Bewertung: 4 / 5
Sie sitzt jeden Tag da und wartet, dass er erwacht. Seit Wochen schon liegt ihr Mann im Koma. Sie pflegt ihn zuhause, ärztliche Versorgung kann sie sich nicht leisten. Es ist Krieg in Afghanistan und der Mann war Soldat. Nun muss sie sehen, wie sie und die Kinder überleben. Und eines Tages beginnt sie zu sprechen. Sie erzählt ihm alles. Alle Geheimnisse, alle Sorgen und Nöte. Denn zum ersten Mal kann sie frei reden.
Der Stein der Geduld ist ein der persischen Mythologie entliehenes Bild. Die Sage erzählt von einem Stein, der sich alle Sorgen eines Menschen anhört, bis er aufgrund der Last am Jüngsten Tag in tausend Stücke zerbricht. Regisseur und Autor Atiq Rahimi nutzte die Metapher bereits in seiner gefeierten Buchvorlage, um einer unterdrückten Frau, die für viele Frauen in diesem Kulturraum steht, eine Stimme zu geben. Wie in einem Kammerspiel fängt die Kamera auch hier die wenigen Figuren in engstem Raum miteinander ein und leitet den Zuschauer durch die Stimme und die visualisierten Erinnerungen der Hauptdarstellerin Golshifteh Farahani, die durch ihr faszinierendes und intensives Spiel ein Schicksal schmerzhaft erlebbar macht. Wie in einem Sog folgt man der Figur und realisiert nach und nach das ganze Ausmaß der Unterdrückung, Fremdbestimmung und Unfreiheit, die Frauen in Afghanistan erleiden müssen. Präzise beobachtet und sorgfältig arrangiert hat in diesem spärlichen Setting alles seine ganz genaue Bedeutung, sodass kein Bild zuviel erscheint. Ein wichtiges filmisches Plädoyer für die Emanzipation.
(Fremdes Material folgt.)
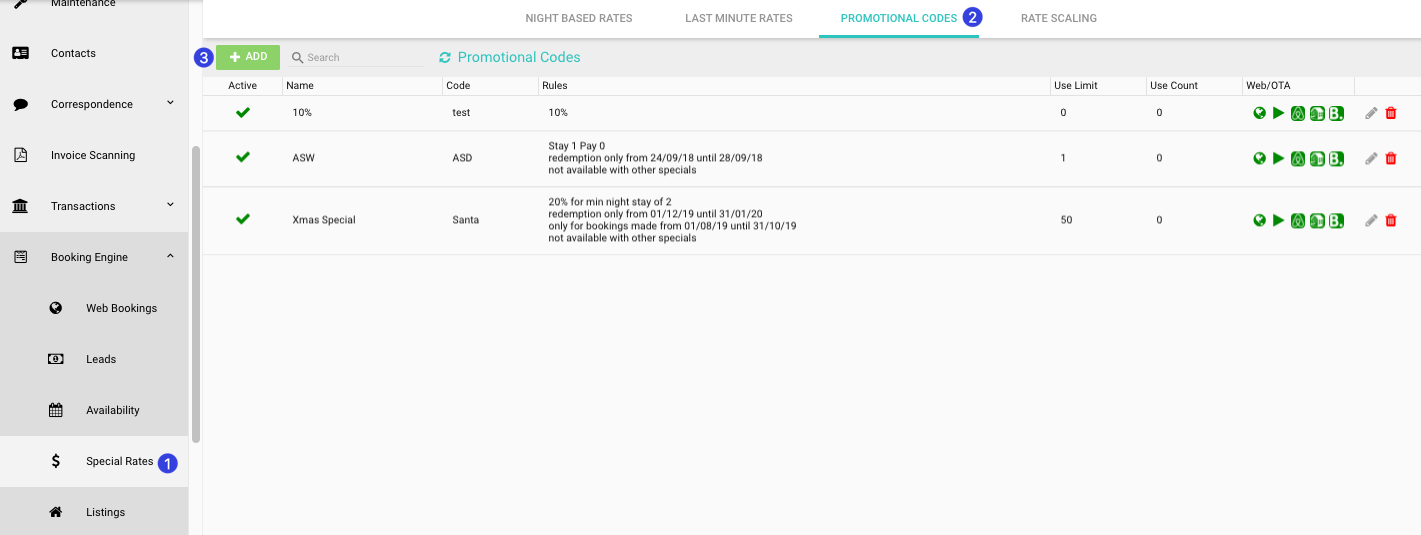Viewport: 1421px width, 535px height.
Task: Switch to Night Based Rates tab
Action: [579, 18]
Trailer zu Stein der Geduld
Starke Bilder, eine eindrucksvolle Hauptdarstellerin, die sich alles Leid von der Seele redet und damit zu sich und zu ihren bisher stets unterdrücken Träumen und Sehnsüchten findet, ersetzen konkrete Szenen von Krieg und Tod. Das allgegenwärtige Grauen wird durch die Worte beschworen. Da genügen die wenigen Szenen, in denen dann doch Tote, im Hof aufgehängt wie Schlachtvieh, zu sehen sind oder Männer mit Gewehren in die zerstörte Wohnung der jungen Frau drängen. Über weite Strecken folgt diese Verfilmung des Romans von Atiq Rahimi, der in Frankreich und Deutschland sehr erfolgreich war, den Traditionen der oralen Erzählkunst, die in "1001 Nacht", dem aus dieser Gegend der Welt stammenden Märchenzyklus, ihr großes Vorbild hat.
Der Film entwickelt einen unheimlichen Sog, der bis zum überraschenden Ende anhält und wenig Raum lässt für Hoffnung auf ein Hollywood Happy End. Ein kleiner Wermutstropfen allerdings, der das Urteil des Ausschusses jedoch nicht grundsätzlich beeinflussen konnte, ist eine nicht an allen Stellen gelungene Synchronisation. Dennoch ist diese gelungene Literaturverfilmung insgesamt so schlüssig und überzeugend, dass sie hochverdient das höchste Prädikat zugesprochen bekommen hat.